The key to Hanlin's great first job at Lockheed Martin was an internship that he received there during his senior year at Southeastern. He applied for the internship in February 2009 at the urging of his professors, and started the program that summer.
Southeastern's business professors have a longstanding relationship with some of Lockheed Martin's managers at their business office in Lakeland, meeting them for lunch and often discussing qualified job and internship candidates that the company could consider. Hanlin's name came up frequently because of his success in his classes and his work ethic.
"They go to bat for you," Hanlin, 23, said of Southeastern's faculty. "If you do the work, they really look out for you."
Hanlin, who graduated with degrees in finance and accounting, wasn't sure he would accept the internship because it required him to stay in Lakeland the summer before his senior year. Most of his friends were going to be back home in his native Pennsylvania, and he didn't want to miss out on seeing them before graduation.
But Hanlin's professors encouraged him to take the internship, telling him it was an opportunity he didn't want to miss. The decision paid off.
During his internship, Hanlin helped transfer thousands of previously billed files to a new enterprise resource planning system (SAP) from a previous legacy system (CORT) that allowed the company to streamline all financial, manufacturing, and sales/service data. The change was necessary to allow the company to ensure it was meeting complex government contract requirements.
While he was in the middle of his job search in the spring of 2010, Hanlin received a job offer from Lockheed Martin. He had impressed his supervisors so much, that they locked him up before he even finished his senior year.
In addition to the faculty helping Hanlin with its connections, he said the small class sizes at Southeastern contributed to his ability to grasp financing and accounting skills that he used to earn his job at Lockheed Martin. He spent hours working one-on-one with his professors, which reinforced the concepts he learned in lectures and textbooks.
Professors Dr. William Hahn and Dr. Ed Plastow, and Assistant Professor Christopher Fairchild all were instrumental in Hanlin's development, and a recommendation letter from Dr. Lyle Bowlin, professor of finance, helped seal his full-time position.
Fairchild's Accounting Information Systems class gave Hanlin critical knowledge of programs such as Excel and Access that he uses every day to manage contracts at Lockheed Martin. Dr. Hahn's Intermediate Accounting classes covered all regulation and standards in the field, which have guided Hanlin as he deals with revenue from sales of airplanes.
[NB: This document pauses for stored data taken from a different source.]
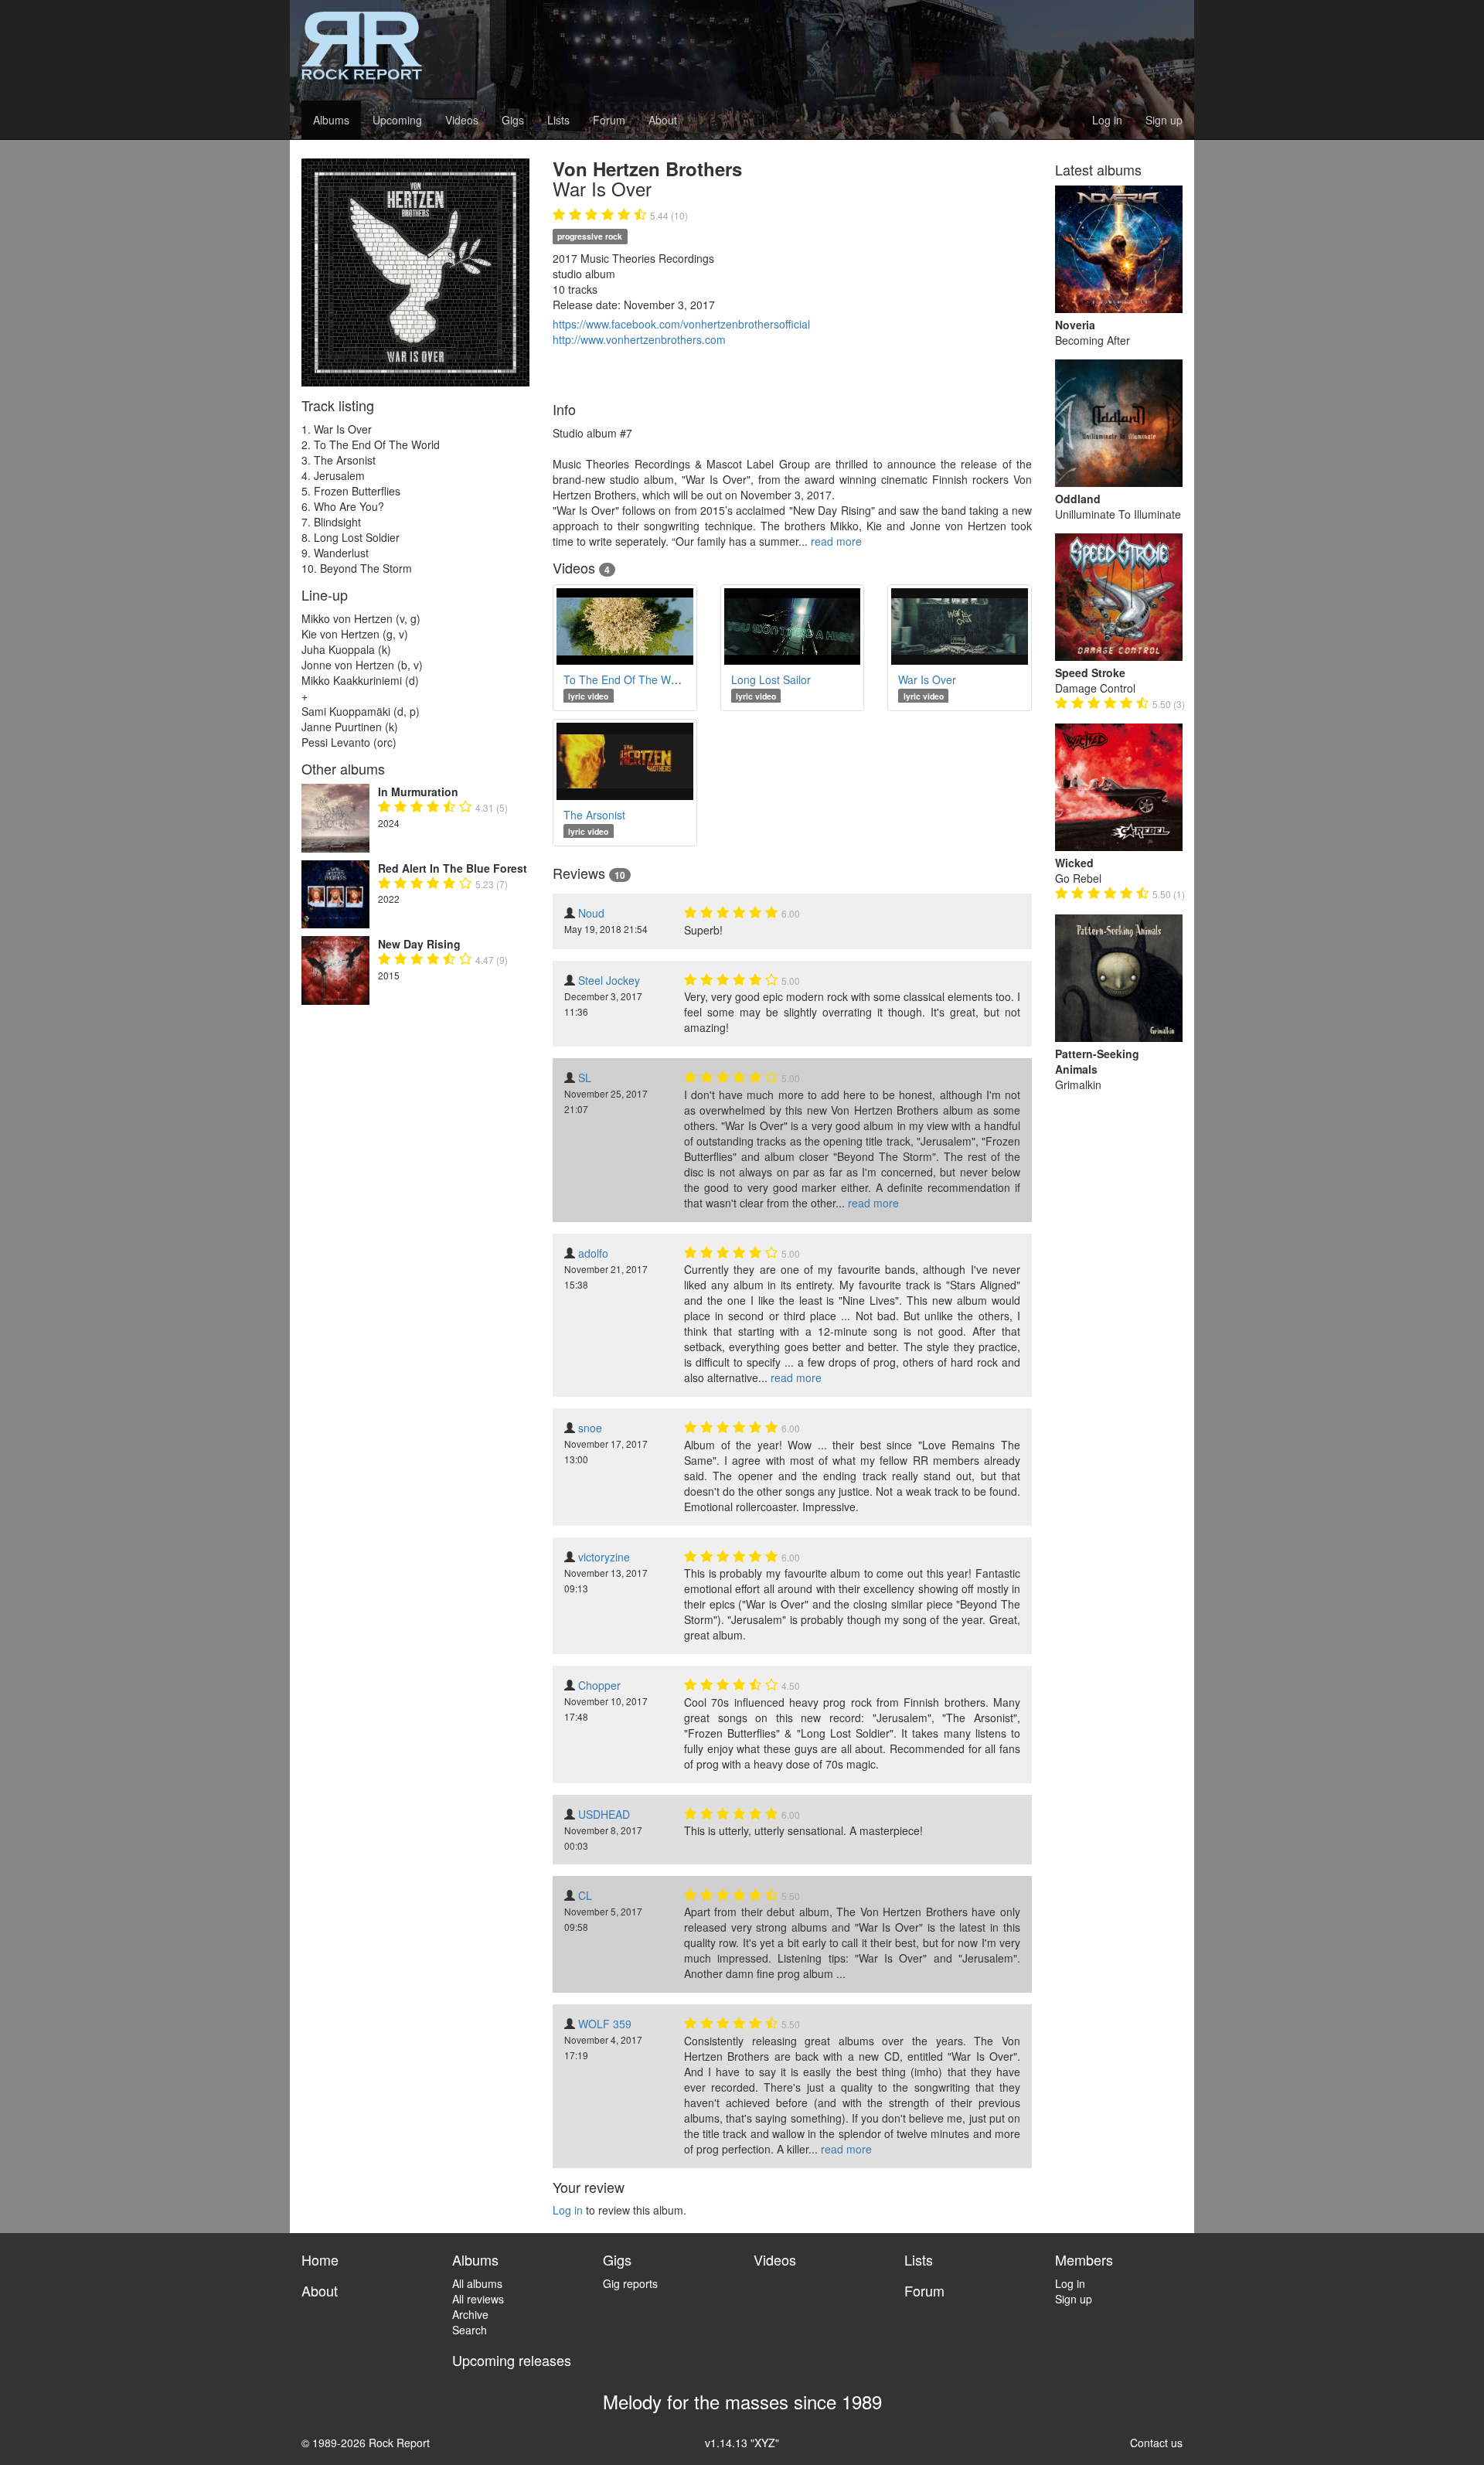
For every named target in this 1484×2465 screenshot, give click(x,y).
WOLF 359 (604, 2023)
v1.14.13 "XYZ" (742, 2442)
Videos (461, 120)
The percentage of completion accounting method - which Hanlin learned in Intermediate Accounting – allows for the recognition of revenue over the life of the production of an item, so long as revenues are matched with expenses through each stage. Because planes take years to develop, design, and deliver, percentage of completion is an essential tool for Lockheed Martin to track its money while remaining within the U.S. GAAP (Generally Accepted Accounting Principles) regulations for revenue recognition.
Hanlin said Southeastern's Christ-centered teaching and culture produces candidates who stand out from the rest in the crowded job market. Lockheed Martin has other Southeastern alumni in its Lakeland office, and Hanlin has heard the company's managers point out that they know they are getting a high-caliber person with humility and integrity from Southeastern, not just a talented employee.
"Southeastern prepared me extremely well," Hanlin said.